Improvement of DNA minicircle production by optimization of the secondary structure of the 5′-UTR of ParA resolvase

The use of minicircles in gene therapy applications is dependent on the availability of high-producer cell systems. In order to improve the performance of minicircle production in Escherichia coli by ParA resolvase-mediated in vivo recombination, we focus on the 5′ untranslated region (5′-UTR) of parA messenger RNA (mRNA). The arabinose-inducible P[subscript BAD]/araC promoter controls ParA expression and strains with improved arabinose uptake are used. The 27-nucleotide-long 5′-UTR of parA mRNA was optimized using a predictive thermodynamic model. An analysis of original and optimized mRNA subsequences predicted a decrease of 8.6–14.9 kcal/mol in the change in Gibbs free energy upon assembly of the 30S ribosome complex with the mRNA subsequences, indicating a more stable mRNA-rRNA complex and enabling a higher (48–817-fold) translation initiation rate.

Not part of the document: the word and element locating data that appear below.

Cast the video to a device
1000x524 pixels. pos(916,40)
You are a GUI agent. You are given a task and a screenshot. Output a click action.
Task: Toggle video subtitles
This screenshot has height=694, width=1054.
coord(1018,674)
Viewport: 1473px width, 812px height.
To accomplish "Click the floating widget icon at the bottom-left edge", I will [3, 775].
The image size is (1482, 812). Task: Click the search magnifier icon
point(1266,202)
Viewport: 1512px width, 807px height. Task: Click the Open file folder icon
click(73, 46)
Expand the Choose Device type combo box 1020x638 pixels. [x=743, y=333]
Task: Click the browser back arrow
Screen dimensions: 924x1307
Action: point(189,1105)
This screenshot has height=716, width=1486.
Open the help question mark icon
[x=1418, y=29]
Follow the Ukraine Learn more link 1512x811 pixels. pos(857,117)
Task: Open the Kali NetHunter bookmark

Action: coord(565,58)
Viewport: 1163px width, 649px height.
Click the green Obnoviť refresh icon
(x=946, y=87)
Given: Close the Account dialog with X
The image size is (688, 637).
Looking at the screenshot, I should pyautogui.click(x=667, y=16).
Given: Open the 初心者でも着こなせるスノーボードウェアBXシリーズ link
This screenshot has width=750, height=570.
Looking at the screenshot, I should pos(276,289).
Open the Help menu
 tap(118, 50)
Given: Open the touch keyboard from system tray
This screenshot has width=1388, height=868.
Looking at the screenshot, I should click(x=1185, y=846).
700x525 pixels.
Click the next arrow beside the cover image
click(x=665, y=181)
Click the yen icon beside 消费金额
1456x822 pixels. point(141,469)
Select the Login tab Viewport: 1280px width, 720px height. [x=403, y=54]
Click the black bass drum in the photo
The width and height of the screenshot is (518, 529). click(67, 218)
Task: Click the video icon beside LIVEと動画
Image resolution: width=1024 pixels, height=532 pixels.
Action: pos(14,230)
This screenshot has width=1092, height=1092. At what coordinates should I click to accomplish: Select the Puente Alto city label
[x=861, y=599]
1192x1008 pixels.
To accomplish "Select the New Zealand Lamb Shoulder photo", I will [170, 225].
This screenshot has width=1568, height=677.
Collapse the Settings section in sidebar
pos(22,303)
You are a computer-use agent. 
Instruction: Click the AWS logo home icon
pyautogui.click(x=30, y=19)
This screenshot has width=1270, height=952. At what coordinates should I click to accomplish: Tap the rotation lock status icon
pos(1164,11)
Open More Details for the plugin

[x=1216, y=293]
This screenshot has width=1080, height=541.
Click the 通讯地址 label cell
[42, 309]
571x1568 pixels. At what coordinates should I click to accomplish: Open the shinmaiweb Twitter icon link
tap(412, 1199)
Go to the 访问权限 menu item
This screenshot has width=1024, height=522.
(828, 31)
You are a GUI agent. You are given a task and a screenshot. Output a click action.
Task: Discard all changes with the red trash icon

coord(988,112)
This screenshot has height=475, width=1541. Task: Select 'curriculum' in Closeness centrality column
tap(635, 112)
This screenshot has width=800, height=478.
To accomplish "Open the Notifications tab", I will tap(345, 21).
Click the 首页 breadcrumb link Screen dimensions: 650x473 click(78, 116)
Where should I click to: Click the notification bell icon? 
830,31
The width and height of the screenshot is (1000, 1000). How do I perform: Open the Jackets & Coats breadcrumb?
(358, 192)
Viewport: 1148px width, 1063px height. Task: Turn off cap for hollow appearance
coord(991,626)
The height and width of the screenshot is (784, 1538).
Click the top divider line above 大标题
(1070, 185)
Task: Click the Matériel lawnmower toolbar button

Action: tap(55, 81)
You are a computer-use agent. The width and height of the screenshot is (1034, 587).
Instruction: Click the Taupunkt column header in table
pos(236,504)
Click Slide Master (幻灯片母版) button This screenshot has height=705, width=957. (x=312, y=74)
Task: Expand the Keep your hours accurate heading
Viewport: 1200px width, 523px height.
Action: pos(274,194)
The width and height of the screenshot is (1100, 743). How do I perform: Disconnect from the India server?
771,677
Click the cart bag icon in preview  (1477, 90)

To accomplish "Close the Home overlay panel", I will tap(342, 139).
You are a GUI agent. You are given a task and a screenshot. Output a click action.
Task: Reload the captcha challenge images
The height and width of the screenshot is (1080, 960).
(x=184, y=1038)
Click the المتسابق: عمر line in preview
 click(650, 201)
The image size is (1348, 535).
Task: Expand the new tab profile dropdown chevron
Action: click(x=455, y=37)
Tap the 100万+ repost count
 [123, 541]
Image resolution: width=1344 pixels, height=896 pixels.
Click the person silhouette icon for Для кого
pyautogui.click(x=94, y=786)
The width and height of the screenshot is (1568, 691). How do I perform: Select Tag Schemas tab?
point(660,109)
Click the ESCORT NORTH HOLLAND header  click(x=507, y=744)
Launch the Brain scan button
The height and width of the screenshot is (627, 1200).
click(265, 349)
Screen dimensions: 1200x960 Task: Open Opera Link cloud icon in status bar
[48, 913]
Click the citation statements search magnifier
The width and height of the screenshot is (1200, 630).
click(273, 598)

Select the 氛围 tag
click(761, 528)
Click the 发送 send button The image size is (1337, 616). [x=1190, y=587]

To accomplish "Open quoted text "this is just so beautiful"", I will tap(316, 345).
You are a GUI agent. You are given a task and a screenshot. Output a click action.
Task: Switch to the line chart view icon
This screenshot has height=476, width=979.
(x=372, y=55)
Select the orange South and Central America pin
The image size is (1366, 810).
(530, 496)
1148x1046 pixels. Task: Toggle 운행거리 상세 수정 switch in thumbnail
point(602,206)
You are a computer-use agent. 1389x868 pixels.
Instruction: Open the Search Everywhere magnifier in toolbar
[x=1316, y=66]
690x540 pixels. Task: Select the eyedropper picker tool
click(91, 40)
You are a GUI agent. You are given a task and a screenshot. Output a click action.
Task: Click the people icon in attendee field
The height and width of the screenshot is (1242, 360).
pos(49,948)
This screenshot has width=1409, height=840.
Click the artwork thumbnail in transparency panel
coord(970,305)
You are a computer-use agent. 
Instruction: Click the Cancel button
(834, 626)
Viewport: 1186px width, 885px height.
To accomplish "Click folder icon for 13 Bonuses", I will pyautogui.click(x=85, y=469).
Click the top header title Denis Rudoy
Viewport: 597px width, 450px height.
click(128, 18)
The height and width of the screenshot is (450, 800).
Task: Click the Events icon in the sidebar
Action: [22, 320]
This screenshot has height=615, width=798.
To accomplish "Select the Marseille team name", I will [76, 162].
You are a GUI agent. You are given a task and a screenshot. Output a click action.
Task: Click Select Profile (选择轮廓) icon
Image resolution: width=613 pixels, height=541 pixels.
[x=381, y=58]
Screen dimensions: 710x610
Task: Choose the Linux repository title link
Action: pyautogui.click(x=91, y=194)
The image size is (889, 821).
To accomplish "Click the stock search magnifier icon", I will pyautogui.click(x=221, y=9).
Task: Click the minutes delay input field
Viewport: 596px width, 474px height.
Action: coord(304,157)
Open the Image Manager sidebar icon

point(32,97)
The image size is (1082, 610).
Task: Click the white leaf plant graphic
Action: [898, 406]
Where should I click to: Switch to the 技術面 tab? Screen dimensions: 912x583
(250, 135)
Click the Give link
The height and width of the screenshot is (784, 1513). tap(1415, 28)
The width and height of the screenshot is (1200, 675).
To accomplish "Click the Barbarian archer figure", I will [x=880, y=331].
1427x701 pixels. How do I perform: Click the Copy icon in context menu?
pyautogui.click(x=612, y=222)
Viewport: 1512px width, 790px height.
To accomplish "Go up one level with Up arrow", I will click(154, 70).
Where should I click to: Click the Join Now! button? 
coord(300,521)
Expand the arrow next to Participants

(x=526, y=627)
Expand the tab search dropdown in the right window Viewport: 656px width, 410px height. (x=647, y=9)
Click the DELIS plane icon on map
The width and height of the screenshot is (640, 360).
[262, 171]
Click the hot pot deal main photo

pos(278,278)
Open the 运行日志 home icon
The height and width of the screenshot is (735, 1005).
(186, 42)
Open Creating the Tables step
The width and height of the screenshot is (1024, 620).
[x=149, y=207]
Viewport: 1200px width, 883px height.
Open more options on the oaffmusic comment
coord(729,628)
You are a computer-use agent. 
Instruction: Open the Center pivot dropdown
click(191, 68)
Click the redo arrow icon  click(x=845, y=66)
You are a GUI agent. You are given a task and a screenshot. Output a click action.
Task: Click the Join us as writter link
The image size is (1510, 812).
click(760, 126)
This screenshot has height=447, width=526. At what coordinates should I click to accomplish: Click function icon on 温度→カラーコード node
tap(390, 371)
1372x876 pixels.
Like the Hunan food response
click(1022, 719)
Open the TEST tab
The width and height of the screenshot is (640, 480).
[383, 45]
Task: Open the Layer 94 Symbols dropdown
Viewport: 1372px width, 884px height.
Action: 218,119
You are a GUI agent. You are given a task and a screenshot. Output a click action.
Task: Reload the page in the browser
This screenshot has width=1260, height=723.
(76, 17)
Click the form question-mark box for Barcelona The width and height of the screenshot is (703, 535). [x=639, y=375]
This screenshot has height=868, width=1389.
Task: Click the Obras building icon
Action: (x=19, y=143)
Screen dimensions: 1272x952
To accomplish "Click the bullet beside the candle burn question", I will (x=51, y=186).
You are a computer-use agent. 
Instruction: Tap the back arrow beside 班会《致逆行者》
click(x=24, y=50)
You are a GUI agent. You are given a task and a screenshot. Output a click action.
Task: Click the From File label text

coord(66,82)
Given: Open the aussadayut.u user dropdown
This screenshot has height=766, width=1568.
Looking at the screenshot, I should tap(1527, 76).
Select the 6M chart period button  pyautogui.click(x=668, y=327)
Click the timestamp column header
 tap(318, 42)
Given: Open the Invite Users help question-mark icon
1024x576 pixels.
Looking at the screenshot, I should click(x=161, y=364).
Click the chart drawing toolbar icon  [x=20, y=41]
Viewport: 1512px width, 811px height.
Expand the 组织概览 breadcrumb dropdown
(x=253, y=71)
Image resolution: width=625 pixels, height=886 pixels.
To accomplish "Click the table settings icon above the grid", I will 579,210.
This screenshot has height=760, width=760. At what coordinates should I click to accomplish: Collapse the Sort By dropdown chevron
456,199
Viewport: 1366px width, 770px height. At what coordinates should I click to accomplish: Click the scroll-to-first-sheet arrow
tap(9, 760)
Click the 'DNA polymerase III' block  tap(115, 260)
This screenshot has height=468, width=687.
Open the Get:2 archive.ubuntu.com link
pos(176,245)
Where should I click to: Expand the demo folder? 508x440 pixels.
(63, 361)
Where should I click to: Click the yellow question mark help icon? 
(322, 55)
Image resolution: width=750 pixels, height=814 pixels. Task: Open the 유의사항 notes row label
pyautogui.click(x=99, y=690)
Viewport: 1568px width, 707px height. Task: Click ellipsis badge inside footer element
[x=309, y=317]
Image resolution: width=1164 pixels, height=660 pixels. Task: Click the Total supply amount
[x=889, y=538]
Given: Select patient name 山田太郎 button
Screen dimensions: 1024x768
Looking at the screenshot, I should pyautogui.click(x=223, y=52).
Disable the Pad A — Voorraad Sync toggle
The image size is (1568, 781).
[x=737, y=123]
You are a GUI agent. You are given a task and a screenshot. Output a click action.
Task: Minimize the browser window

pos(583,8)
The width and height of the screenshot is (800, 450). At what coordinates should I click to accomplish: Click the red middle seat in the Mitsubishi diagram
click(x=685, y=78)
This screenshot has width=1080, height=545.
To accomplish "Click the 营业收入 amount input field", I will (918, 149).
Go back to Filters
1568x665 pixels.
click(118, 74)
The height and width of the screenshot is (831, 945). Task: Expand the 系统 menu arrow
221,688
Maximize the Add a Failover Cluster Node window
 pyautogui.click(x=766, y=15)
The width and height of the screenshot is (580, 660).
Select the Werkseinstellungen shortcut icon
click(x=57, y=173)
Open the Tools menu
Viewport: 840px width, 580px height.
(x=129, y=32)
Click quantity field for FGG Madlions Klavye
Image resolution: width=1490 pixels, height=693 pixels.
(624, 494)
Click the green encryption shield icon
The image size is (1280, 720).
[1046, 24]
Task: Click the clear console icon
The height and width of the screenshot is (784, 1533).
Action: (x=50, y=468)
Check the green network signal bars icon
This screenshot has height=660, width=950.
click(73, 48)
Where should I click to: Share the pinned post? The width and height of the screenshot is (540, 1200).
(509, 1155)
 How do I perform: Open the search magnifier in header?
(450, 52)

No effect of the 5′-UTR was detected when ParA was expressed from a low-copy number plasmid (∼14 copies/cell), with full recombination obtained within 2 h. However, when the parA gene was inserted in the bacterial chromosome, a faster and more effective recombination was obtained with the optimized 5′-UTR. Interestingly, the amount of this transcript was 2.6–3-fold higher when compared with the transcript generated from the original sequence, highlighting that 5′-UTR affects the level of the transcript. A Western blot analysis confirmed that E. coli synthesized higher amounts of ParA with the new 5′-UTR (∼1.8 ± 0.7-fold). Overall, these results show that the improvements made in the 5′-UTR can lead to a more efficient translation and hence to faster and more efficient minicircle generation.